Ces interconnexions assurent la stabilité des réseaux et le secours mutuel en cas d’incident. Le réglage actuel permet un échange de 200 MW maximun entre la Tunisie et l’Algérie en cas de besoin immédiat de compensation énergétique entre nos deux pays. C’est un échange à double sens avec un bilan généralement nul et sans dépense d’argent. Le circuit d’échange avec l’Algérie est lié à celui du Maroc qui achète une partie de sa consommation d’électricité à l’Espagne.

Ce plan de défense automatique se base sur la fréquence du réseau électrique établie à 50 hertz (Hz). De ce fait, il faut un équilibre instantané entre l’offre et la demande. Si la fréquence diminue, la demande est supérieure à l’offre. Lors d’une panne, ce plan se met en place automatiquement en étant couplé à un plan de délestage manuel planifié, préparé et maitrisé. Le temps de rétablissement du courant est de quelques minutes (10 minutes environ), ce qui est assez rapide. Contrairement à ce qu’on peut penser, on a des besoins ponctuels avec l’Algérie.

En fin de saison, on évalue la différence d’échange entre nos deux pays et l’un ou l’autre paie la différence. Pour l’année 2017, l’achat à l’Algérie n’a représenté que 0,02% de la production nationale d’électricité. Un chiffre dérisoire.

T.H. : Quelles sont les perspectives d’avenir envisagées par la STEG ?

H.A. : Dans le cadre du COMELEC (Comité Maghrébin de l’électricité), la STEG a proposé d’augmenter le seuil d’échange de l’interconnexion avec l’Algérie de 200 à 350 MW. Une étude est actuellement menée. On tente également de créer un réseau avec l’Italie, ce qui nous permettra en plus de l’aide avec l’Algérie de respirer.

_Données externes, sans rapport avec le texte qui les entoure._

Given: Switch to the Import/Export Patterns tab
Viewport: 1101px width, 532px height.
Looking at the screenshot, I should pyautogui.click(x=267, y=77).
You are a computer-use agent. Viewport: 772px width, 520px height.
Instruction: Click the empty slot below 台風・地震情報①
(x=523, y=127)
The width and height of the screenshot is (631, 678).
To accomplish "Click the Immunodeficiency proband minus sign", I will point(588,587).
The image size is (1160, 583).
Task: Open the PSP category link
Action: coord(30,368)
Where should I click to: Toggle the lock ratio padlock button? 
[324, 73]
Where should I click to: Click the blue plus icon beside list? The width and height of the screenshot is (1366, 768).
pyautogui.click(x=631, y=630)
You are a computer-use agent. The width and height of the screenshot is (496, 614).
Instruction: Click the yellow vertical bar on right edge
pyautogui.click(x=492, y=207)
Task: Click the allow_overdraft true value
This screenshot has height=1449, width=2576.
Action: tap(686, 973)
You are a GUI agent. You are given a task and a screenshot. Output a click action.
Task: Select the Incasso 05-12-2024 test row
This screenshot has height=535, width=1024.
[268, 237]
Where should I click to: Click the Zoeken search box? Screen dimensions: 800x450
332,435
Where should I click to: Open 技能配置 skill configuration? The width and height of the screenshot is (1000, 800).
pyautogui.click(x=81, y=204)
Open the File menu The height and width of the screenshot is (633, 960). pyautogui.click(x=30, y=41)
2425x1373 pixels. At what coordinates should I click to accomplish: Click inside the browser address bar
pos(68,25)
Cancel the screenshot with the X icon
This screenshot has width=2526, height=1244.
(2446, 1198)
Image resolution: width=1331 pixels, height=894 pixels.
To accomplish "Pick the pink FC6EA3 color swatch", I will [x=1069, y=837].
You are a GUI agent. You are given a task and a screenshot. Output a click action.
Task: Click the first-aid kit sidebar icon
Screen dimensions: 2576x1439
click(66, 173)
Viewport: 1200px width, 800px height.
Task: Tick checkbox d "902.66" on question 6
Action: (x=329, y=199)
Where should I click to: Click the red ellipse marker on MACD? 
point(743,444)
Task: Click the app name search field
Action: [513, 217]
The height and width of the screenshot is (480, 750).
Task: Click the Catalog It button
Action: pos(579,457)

Nous vendons de l’électricité à la Libye qui possède, certes, de meilleures infrastructures, mais qui sont délaissées depuis quelque temps à cause des conflits. L’opportunité d’acheter de l’électricité est établie depuis longtemps, on est d’accord sur le principe d’augmentation du seuil d’échange avec l’Algérie.

Avec la mise en service des deux centrales de production de Radès C de 450 MW (dont 300 MW avant juin 2019) et celle de Mornaguia de 600 MW (dont 300 MW avant juin 2019), on ne parlera plus, d’ici 2019, de déficit de production. Pour rappel, la puissance installée de 5431 MW (ensemble de nos centrales) a permis de produire 18969 GWh pour 2017.

En cas de force majeure, ce qui est très rare, on aura recours à l’achat de gasoil de l’Algérie. A noter, dans ce cas, que les coûts de production seront cinq fois plus cher qu’avec les centrales au gaz.